7. Scegli l’app giusta (o il browser giusto)
Se il servizio che usi (Xbox Cloud Gaming, GeForce Now, Boosteroid, ecc.) offre un’app nativa per Windows, Android o iOS, preferiscila al browser: le app sono spesso ottimizzate e offrono prestazioni migliori.
Se invece sei costretto a usare il browser, ecco due consigli:
- Prova Microsoft Edge, che ha ottimizzazioni specifiche per Xbox Cloud Gaming.
- A volte anche Chrome o Firefox possono dare risultati diversi in base alla configurazione del tuo sistema. In questo caso ti consiglio di creare un profilo dedicato al gaming in modo da avere un browser senza componenti aggiuntivi caricati.

8. Cambia DNS
I DNS sono come la rubrica telefonica di internet: traducono i nomi dei siti (o dei server di gioco) in indirizzi IP. Se il tuo provider usa DNS lenti o congestionati, ogni richiesta ci metterà di più a trovare la strada giusta.
Puoi provare a passare a DNS pubblici più rapidi:
- Cloudflare DNS: 1.1.1.1
- Google DNS: 8.8.8.8 / 8.8.4.4
- OpenDNS: 208.67.222.222 / 208.67.220.220
Cambiare DNS richiede pochi minuti e in alcuni casi porta a miglioramenti notevoli, soprattutto nella stabilità della connessione ai server di gioco.
9. Altri piccoli accorgimenti utili
- Gioca quando la rete è meno affollata: la sera tardi o al mattino presto, la connessione può essere più stabile.
- Aggiorna i driver di rete sul tuo PC: a volte portano ottimizzazioni importanti.
- Disattiva il risparmio energetico della scheda di rete: può ridurre le prestazioni.
- Usa cuffie cablate se noti ritardi con quelle Bluetooth, soprattutto nei giochi competitivi.
Conclusioni
Il cloud gaming è una tecnologia incredibile: ti permette di giocare a titoli tripla A senza avere un PC da migliaia di euro, ma con un semplice portatile o perfino con lo smartphone. Tuttavia, la tua esperienza dipende moltissimo dalla qualità della connessione.

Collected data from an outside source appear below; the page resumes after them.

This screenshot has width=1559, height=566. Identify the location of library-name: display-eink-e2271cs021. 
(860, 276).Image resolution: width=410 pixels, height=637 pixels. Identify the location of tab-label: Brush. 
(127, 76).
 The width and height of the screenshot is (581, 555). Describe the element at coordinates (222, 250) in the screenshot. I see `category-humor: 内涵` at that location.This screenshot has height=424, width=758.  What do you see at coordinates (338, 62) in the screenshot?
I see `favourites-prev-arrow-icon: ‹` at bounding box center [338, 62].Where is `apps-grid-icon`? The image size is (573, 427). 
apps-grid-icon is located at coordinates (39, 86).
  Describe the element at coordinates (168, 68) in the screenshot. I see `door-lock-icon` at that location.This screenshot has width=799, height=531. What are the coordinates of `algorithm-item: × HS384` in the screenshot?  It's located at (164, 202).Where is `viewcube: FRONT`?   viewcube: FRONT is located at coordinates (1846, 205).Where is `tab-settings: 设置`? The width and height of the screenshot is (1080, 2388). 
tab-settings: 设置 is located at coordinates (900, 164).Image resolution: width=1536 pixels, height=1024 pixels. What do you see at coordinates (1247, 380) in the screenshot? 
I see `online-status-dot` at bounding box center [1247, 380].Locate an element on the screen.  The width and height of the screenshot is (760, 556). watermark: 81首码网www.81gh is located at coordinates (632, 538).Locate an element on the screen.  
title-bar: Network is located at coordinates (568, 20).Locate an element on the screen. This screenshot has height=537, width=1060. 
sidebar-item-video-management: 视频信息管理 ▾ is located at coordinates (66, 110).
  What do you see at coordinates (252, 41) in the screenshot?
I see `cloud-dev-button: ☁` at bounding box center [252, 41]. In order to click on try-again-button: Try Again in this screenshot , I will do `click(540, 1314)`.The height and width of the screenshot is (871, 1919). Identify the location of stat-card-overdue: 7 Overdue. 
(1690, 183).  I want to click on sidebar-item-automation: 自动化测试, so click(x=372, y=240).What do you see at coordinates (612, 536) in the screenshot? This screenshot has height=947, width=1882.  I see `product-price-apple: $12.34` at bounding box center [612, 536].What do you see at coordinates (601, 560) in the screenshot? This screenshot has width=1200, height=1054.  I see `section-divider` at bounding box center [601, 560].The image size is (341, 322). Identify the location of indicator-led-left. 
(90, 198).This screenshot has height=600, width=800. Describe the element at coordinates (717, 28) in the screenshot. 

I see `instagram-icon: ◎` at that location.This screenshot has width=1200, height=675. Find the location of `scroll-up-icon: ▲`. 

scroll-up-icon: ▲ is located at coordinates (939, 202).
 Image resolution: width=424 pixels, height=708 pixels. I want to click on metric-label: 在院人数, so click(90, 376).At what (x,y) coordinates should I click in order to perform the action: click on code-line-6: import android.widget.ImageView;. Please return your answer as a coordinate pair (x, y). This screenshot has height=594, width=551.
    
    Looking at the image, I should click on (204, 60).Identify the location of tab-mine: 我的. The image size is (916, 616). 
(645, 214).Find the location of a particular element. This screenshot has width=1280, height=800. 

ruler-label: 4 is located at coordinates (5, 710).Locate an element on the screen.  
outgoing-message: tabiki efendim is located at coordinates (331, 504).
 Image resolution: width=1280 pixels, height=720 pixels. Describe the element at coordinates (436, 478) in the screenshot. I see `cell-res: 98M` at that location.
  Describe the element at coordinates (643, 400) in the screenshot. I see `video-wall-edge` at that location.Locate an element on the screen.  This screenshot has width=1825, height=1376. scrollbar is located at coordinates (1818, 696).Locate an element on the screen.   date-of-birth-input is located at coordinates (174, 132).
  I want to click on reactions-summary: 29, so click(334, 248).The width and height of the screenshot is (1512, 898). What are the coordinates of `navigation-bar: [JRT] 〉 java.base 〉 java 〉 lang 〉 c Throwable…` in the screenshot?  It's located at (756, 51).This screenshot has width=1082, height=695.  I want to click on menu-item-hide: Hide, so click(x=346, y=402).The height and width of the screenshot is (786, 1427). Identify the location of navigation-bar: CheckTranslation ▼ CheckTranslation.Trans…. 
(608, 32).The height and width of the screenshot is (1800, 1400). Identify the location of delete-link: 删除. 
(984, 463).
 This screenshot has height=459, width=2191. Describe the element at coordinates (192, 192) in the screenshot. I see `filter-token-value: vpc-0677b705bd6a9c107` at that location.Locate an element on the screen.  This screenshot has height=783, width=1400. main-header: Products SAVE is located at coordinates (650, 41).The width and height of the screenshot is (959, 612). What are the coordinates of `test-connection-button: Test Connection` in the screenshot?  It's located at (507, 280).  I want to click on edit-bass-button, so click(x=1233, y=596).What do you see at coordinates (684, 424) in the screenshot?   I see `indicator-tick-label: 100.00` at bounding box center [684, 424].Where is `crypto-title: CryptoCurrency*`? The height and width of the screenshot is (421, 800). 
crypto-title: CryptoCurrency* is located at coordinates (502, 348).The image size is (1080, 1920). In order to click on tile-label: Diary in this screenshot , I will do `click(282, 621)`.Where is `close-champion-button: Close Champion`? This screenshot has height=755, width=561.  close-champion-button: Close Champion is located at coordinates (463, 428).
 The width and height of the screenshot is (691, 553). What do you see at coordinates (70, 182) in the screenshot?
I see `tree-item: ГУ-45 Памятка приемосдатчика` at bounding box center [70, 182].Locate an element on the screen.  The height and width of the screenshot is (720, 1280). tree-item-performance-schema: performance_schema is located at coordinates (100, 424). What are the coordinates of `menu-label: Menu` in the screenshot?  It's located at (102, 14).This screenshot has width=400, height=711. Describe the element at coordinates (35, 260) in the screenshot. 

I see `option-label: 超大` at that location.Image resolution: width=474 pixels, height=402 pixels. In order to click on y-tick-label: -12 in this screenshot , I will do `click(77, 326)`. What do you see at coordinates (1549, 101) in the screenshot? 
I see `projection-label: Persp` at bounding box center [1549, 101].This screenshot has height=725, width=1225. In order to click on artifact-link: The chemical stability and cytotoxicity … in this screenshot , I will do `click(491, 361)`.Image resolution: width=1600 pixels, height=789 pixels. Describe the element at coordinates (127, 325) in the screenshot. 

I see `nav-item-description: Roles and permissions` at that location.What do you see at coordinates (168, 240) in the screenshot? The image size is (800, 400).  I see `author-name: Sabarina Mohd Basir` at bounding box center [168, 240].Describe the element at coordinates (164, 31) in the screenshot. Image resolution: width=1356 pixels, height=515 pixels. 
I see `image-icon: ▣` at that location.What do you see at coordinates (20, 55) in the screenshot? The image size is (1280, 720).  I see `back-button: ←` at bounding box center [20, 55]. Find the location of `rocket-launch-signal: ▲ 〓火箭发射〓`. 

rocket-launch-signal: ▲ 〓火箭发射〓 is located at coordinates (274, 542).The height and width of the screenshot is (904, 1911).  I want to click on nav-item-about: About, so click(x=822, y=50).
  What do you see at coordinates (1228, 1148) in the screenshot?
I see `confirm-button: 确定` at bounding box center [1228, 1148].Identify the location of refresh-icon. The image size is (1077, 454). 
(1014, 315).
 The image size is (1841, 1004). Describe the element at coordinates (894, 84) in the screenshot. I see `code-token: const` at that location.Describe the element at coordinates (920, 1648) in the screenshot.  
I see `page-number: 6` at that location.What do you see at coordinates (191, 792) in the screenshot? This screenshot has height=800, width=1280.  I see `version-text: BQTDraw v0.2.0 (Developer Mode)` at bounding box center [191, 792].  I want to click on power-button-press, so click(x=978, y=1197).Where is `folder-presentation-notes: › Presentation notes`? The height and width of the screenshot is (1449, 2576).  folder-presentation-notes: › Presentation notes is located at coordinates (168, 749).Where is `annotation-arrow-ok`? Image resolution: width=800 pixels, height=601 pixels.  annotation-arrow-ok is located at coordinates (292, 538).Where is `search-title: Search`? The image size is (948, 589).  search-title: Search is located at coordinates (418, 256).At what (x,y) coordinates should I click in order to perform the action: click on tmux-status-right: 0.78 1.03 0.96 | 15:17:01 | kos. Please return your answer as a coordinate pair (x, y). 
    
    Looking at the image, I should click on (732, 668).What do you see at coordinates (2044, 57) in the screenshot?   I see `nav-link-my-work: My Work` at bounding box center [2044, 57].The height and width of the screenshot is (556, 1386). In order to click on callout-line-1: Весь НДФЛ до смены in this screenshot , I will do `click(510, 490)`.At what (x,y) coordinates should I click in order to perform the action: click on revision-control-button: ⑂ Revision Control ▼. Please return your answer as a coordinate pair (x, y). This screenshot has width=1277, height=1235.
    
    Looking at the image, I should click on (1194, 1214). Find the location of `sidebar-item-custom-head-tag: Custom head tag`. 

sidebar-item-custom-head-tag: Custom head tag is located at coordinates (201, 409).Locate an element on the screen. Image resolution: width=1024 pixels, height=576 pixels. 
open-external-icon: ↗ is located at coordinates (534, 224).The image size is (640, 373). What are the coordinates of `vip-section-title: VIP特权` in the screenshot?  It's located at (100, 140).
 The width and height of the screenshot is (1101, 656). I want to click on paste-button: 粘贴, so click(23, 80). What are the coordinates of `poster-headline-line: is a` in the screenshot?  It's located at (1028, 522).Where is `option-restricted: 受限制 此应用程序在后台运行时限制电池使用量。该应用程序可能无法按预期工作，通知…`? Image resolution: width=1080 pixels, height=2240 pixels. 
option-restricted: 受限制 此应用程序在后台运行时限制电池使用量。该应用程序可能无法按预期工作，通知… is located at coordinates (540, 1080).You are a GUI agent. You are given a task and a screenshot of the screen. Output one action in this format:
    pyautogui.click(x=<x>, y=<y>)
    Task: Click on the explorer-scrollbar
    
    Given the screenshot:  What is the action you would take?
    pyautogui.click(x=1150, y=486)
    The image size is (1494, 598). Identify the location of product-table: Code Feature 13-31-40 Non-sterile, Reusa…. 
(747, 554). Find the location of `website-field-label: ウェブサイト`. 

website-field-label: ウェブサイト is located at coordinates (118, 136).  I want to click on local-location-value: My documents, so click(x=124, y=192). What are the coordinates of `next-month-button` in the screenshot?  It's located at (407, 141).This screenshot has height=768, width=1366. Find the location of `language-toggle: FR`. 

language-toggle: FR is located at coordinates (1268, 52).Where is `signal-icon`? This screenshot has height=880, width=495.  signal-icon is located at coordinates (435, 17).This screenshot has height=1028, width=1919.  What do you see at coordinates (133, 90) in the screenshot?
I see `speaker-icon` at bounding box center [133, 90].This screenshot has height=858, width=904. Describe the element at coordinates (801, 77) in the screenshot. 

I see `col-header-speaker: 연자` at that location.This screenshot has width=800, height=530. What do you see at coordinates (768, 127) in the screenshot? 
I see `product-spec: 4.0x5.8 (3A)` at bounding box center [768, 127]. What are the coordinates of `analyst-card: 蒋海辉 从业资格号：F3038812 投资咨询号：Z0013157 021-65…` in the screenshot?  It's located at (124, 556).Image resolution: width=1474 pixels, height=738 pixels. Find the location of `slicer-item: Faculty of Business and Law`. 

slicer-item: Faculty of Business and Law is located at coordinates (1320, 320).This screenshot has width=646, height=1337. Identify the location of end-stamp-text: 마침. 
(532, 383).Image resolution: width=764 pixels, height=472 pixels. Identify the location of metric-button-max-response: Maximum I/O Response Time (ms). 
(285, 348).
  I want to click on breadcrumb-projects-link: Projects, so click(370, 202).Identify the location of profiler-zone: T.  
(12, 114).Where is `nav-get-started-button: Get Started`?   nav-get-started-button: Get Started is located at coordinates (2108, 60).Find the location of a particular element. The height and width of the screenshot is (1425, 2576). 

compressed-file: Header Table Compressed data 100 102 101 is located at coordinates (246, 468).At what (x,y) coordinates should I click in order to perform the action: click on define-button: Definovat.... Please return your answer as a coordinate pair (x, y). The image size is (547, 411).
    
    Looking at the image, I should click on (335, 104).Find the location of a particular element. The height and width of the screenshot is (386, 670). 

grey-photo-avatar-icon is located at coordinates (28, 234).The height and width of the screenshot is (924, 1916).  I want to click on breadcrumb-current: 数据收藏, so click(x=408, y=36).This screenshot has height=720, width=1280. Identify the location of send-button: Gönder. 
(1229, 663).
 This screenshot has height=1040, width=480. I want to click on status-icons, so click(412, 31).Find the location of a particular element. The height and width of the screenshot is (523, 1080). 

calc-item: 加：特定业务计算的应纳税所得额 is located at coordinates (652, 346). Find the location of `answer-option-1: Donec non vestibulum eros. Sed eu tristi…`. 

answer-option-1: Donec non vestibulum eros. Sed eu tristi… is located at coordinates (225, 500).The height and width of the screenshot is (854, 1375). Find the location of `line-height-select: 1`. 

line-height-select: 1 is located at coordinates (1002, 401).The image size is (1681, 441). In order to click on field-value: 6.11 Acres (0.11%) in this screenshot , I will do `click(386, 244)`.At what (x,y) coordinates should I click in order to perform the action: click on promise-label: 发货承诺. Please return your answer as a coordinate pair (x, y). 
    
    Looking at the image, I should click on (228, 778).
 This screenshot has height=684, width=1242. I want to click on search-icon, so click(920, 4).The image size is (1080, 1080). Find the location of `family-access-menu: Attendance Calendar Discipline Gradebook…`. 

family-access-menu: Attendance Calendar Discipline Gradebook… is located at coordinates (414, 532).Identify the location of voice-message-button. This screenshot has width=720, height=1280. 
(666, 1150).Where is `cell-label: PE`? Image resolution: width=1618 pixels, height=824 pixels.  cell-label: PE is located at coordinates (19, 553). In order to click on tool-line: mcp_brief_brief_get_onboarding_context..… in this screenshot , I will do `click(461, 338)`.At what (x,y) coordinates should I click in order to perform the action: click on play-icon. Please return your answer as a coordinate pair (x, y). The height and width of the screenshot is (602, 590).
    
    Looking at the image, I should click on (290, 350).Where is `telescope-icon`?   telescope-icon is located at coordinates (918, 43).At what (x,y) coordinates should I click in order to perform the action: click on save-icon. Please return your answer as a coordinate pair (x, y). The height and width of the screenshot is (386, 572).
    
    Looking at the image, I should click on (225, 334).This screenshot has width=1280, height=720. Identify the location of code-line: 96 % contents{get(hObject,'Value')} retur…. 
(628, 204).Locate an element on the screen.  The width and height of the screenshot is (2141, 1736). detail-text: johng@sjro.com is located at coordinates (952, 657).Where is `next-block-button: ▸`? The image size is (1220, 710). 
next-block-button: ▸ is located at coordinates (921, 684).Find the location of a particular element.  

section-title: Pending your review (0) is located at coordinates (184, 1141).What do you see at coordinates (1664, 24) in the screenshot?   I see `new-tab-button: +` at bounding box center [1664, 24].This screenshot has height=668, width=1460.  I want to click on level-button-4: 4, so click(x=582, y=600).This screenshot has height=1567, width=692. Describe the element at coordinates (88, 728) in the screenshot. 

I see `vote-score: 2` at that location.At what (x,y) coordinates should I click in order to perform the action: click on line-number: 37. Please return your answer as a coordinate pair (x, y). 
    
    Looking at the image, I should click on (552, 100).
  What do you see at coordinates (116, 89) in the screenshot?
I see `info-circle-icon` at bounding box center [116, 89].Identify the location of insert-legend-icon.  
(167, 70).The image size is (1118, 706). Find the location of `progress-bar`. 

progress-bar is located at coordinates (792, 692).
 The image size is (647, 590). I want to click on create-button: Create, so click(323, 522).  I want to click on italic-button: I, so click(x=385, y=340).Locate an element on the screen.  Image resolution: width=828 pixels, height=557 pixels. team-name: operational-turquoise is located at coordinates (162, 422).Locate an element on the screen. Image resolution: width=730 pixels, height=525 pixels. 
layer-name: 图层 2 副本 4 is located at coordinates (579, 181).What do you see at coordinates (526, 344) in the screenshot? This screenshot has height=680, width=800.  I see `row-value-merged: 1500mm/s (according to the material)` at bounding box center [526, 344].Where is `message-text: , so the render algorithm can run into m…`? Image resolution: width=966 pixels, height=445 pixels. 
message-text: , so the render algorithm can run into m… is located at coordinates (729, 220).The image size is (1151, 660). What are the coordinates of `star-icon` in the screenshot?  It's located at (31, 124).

La buona notizia è che non serve cambiare contratto internet per ridurre il lag: nella maggior parte dei casi bastano pochi accorgimenti gratuiti, come collegare un cavo Ethernet, ottimizzare il Wi-Fi, chiudere app in background e scegliere periferiche più reattive. Ogni millisecondo risparmiato fa la differenza, soprattutto nei giochi competitivi. Con un po’ di attenzione, puoi trasformare sessioni frustranti in partite fluide e divertenti. Ora non ti resta che mettere in pratica questi consigli e prepararti a dire addio al lag.